Bruce E. Boyden has an article in Cardozo Law Review (Vol. 34, No. 2). Here’s the abstract:
In recent years, it has become feasible for computers to rapidly scan the contents of large amounts of communications traffic to identify certain characteristics of those messages: that they are spam, contain malware, discuss various products or services, are written in a particular dialect, contain copyright-infringing files, or discuss symptoms of particular diseases. There are a wide variety of potential uses for this technology, such as research, filtering, or advertising. But the legal status of automated processing, if it is done without advance consent, is unclear. Where it results in the disclosure of the contents of a message to others, that clearly violates the federal law governing communications privacy, the Electronic Communications Privacy Act (ECPA). But what if no record of the contents of the communication is ever made? Does it violate communications privacy simply to have a computer scan emails?

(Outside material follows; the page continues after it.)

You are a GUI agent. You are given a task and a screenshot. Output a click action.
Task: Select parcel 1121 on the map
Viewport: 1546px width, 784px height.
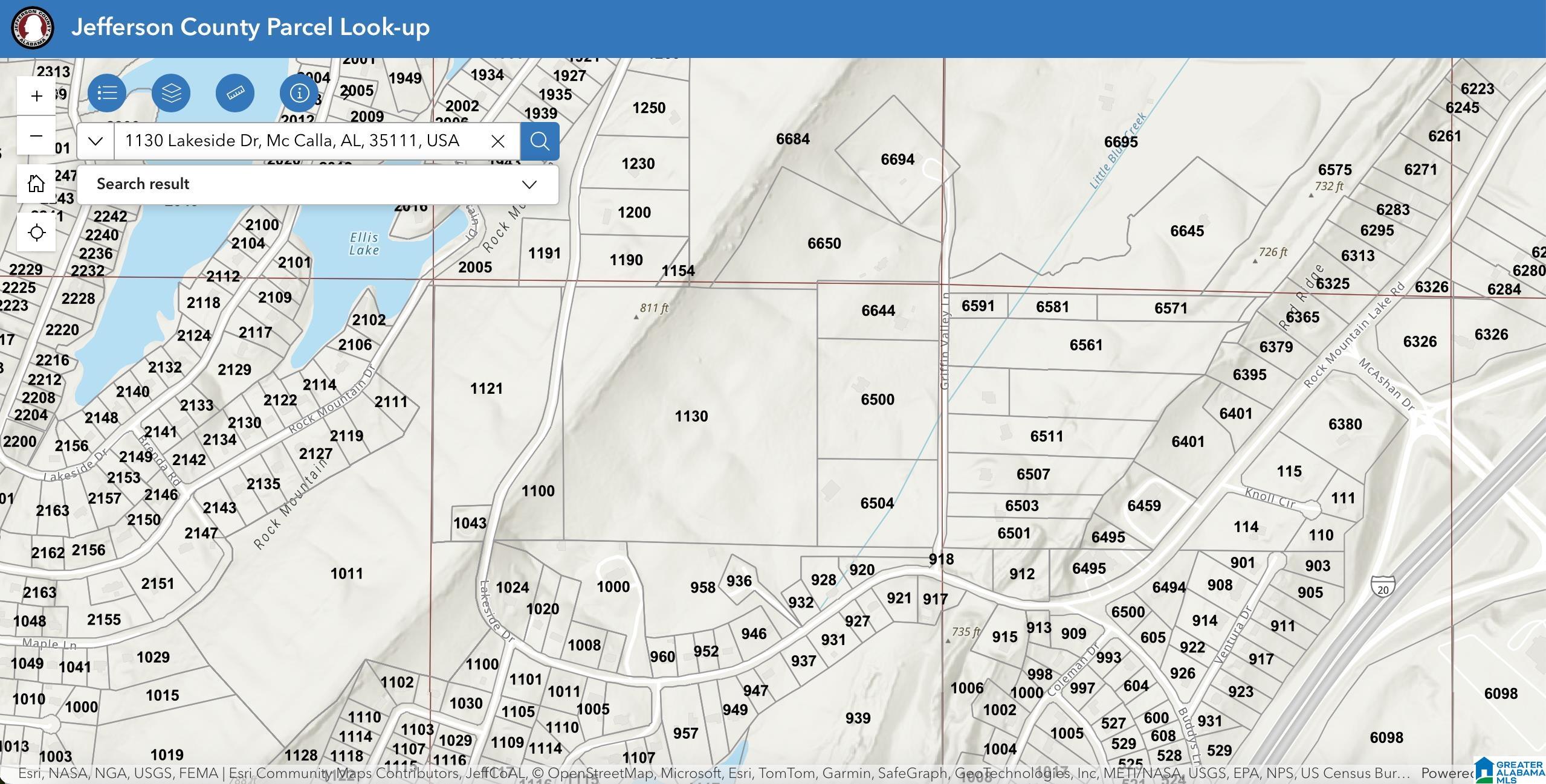(486, 388)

I argue that automated processing that leaves no record of the contents of a communication does not violate the ECPA, because it does not “intercept” that communication within the meaning of the Act. The history, purpose, and judicial interpretation of the ECPA all support this reading: interception requires at least the potential for human awareness of the contents. Furthermore, this is not simply an accident of drafting or an omission due to the limited foresight of legislators. Under most theories of privacy, automated processing does not harm privacy. Automated processing may in some cases lead to harm, but those harms are not, in fact, privacy harms, and should be analyzed instead under other legal regimes better adapted to dealing with such issues.